■ Exercise description
Would you copy out the following entries exactly, without any of the pictures?

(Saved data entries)
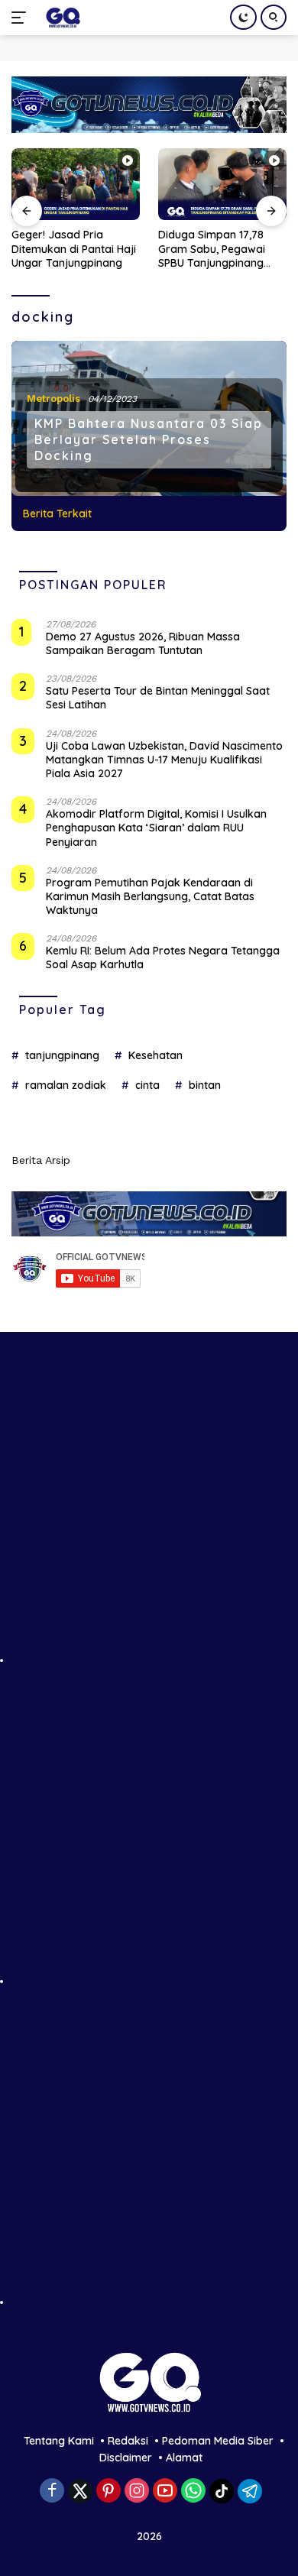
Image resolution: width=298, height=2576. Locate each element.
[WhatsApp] (193, 2491)
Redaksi (128, 2441)
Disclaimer (125, 2457)
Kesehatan (155, 1055)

■ Answer space
Image resolution: width=298, height=2576. Locate each element.
[WhatsApp] (193, 2491)
Redaksi (128, 2441)
Disclaimer (125, 2457)
Kesehatan (155, 1055)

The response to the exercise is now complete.